9.29.2011

The First Dress I Ever Made and the Girl Who Refused to Wear It

I have always enjoyed dabbling in arts and crafts and doing things "homemade".  (Don't you love playing with language and making adjectives and nouns verbs?)  Once I became a mother my desire to create homemade food, games, activities, decorations, parties, clothes, toys... basically everything, has jumped into hyperdrive.  Funny how that this unrelenting need has occurred at a period of my life where I have less time than ever before.  This desire has driven me to the blogs and a whole new world of inspiration.  This blog world is a love/hate relationship.  Again, less free time in my life than ever before and yet I crave spending hours online looking at what others have created and trying it for myself.  That's just the time to puruse and add projects to my list, a list that grows exponentially while the actually doing and crossing off the list happens at a rate that imitates the growth of coral.
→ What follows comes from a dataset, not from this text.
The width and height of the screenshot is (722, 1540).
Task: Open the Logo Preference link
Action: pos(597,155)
Despite all of this, I decided that to prove my worthiness as a mother I needed to make my daughter (who turned 2 the week after Easter) an Easter dress this year. I found this tutorial at KoJo Designs and thought that I might actually be able to pull this off.  My broad sewing knowledge involves: a basic straight line.  Yep, that's it.  And really you can translate "straight" to mean "pretty wobbly, but basically going in the right direction".  Still, my need to create handmade goodness for my daughter gave me the confidence to look past my lack of skill and take on this dress.  

For a week, I poured my heart into this thing.  A couple of nights staying up until the wee hours of the morning to finish this project after the babies were in bed.  Bless my mom's heart, she burned the midnight oil with me trying to help me figure this out and manage a very cranky 5 month old at the same time.  Gotta love a woman who supports my whims, however ridiculous.  (Don't I have a great mom as a role model?  Lucky me!)
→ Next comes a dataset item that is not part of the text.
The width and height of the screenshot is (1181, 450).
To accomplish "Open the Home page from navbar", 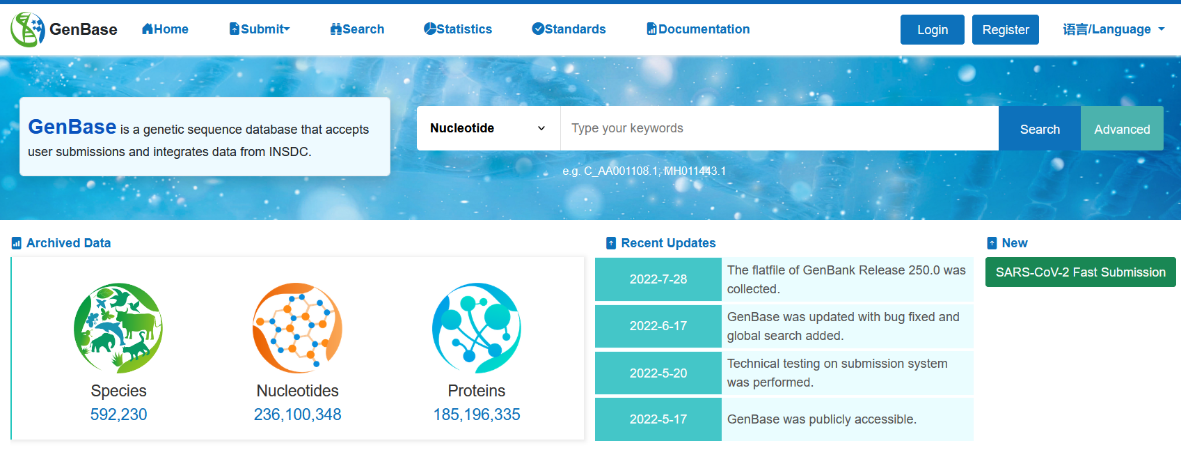I will click(165, 29).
Finally, the dress was complete.  Suprisingly, if you don't look too close, it doesn't look half-bad.  Not perfect, but not horrendous.  Not "The Christmas Story-bunny-outfit-gift" embarrasing.  Someone squinting might even say it was cute. 



Triumph!!!  Perhaps all of my efforts have been redeemed! Perhaps my standing in motherhood is saved!  If I wasn't so tired I would almost be glowing with pride.  If I'm this excited... I can't wait to see my daughter's reaction!  

Imagine my suprise when I tried to put it on her and she screamed bloody-murder and ripped the thing off her body. 

I am not exxaggerating. 

Seriously screamed as though I was trying to kill her. 

I quickly checked for pins. 
No. 
It's made out of a t-shirt it can't be scratchy. 
I tried again. 

She screamed again. 
She pulled and tugged and put up her hands and arms in some kind of karate defense move. I decided it was because I hadn't had enough sleep. 
She's almost 2, she's kind of like Kansas weather: wait 5 minutes and it will change. 
I tried to stay positive.

Easter morning arrived.  I was exhausted.  I was hopeful.  I was shot down.  She wanted nothing to do with my handmade creation.  Two years of her life and the child had never ripped off a single piece of clothing in her life, unitl now.  Until my handmade creation touched her skin and all of sudden it was like the fabric was burning her skin.  I laid in a puddle on the bed and cried. Alot.  We went to visit family and she wore pants.  I sulked with my wounded pride and my plummeting score in mommyhood.  
This is her "Easter outfit".

It turns out that moment began a 2 month period where she refused to wear all dresses, but it still stings that it was my handmade dress that started it all.  Finally in June she was willing to don the "shirt".   




The shades really make the outfit, don't you think?

 
We still couldn't call them dresses.  I will never make anything for her again.  I have learned my lesson!  Well... except for Halloween costumes... and maybe a decorated T-shirt or two...

ok, maybe I didn't learn much after all.